In sum, the benefits of high testosterone during severe calorie restriction did not affect muscle protein synthesis but increased muscle mass during the severe calorie restriction phase compared to the placebo. No resistance exercise was performed in this study, so it would be interesting to see if this study was replicated with resistance exercise.



1.         Bhasin S, Woodhouse L, Casaburi R, Singh AB, Bhasin D, Berman N, et al. Testosterone dose-response relationships in healthy young men. Am J Physiol Endocrinol Metab. 2001;281(6):E1172-81.

2.         Bhasin S, Storer TW, Berman N, Callegari C, Clevenger B, Phillips J, et al. The Effects of Supraphysiologic Doses of Testosterone on Muscle Size and Strength in Normal Men. New England Journal of Medicine. 1996;335(1):1-7.

3.         Howard EE, Shankaran M, Evans WJ, Berryman CE, Margolis LM, Lieberman HR, et al. Effects of Testosterone on Mixed-Muscle Protein Synthesis and Proteome Dynamics During Energy Deficit. J Clin Endocrinol Metab. 2022;107(8):e3254-e63.

4.         Henning PC, Margolis LM, McClung JP, Young AJ, Pasiakos SM. High protein diets do not attenuate decrements in testosterone and IGF-I during energy deficit. Metabolism – Clinical and Experimental. 2014;63(5):628-32.

5.         Alemany J, Nindl B, Kellogg M, Tharion W, Young A, Montain S. Effects of dietary protein content on IGF-I, testosterone, and body composition during 8 days of severe energy deficit and arduous physical activity. Journal of applied physiology (Bethesda, Md : 1985). 2008;105:58-64.

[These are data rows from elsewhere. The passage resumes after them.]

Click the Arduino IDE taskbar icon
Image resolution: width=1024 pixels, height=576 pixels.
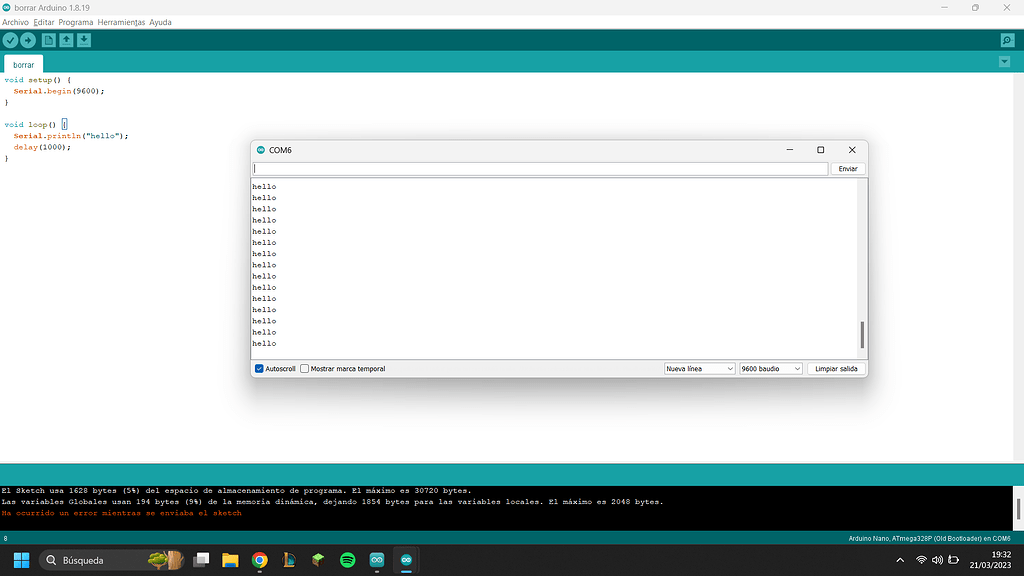click(406, 560)
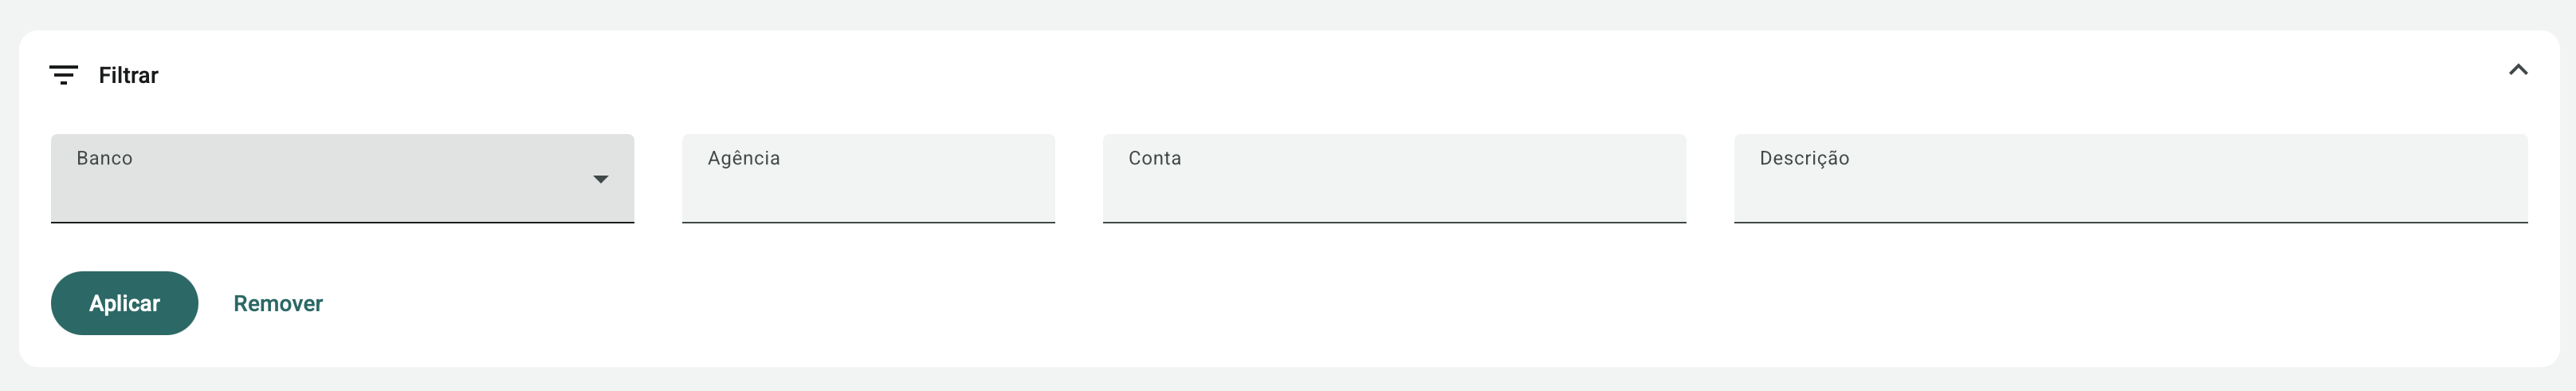This screenshot has height=391, width=2576.
Task: Click the Conta field label
Action: pos(1154,158)
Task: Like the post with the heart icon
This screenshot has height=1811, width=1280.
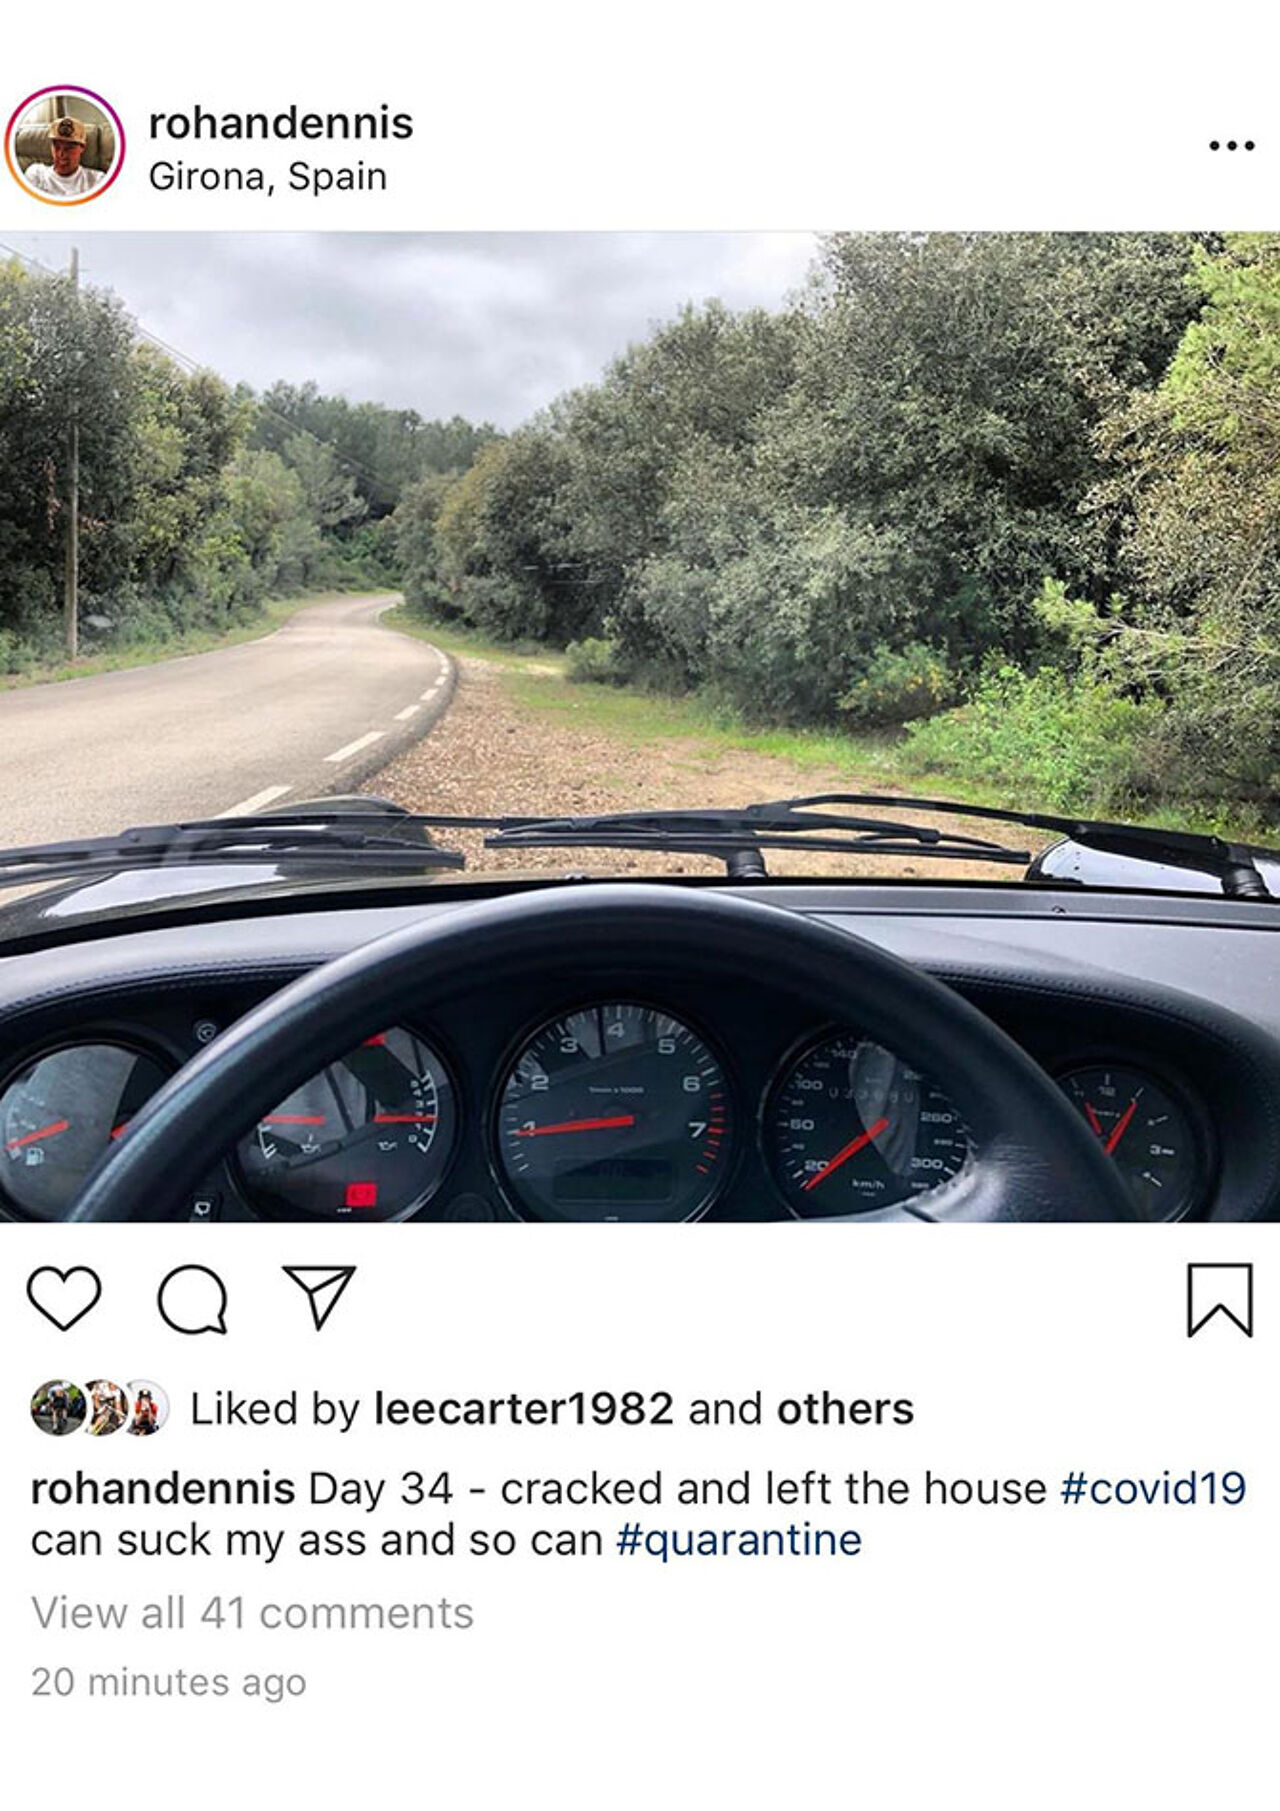Action: tap(64, 1297)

6.         De Souza MJ, Koltun KJ, Williams NI. The Role of Energy Availability in Reproductive Function in the Female Athlete Triad and Extension of its Effects to Men: An Initial Working Model of a Similar Syndrome in Male Athletes. Sports Medicine. 2019;49(2):125-37.

7.         Mountjoy M, Sundgot-Borgen J, Burke L, Ackerman KE, Blauwet C, Constantini N, et al. International Olympic Committee (IOC) Consensus Statement on Relative Energy Deficiency in Sport (RED-S): 2018 Update. International Journal of Sport Nutrition and Exercise Metabolism. 2018;28(4):316-31.

8.         Berryman CE, McClung HL, Sepowitz JJ, Gaffney-Stomberg E, Ferrando AA, McClung JP, et al. Testosterone status following short-term, severe energy deficit is associated with fat-free mass loss in U.S. Marines. Physiol Rep. 2022;10(18):e15461.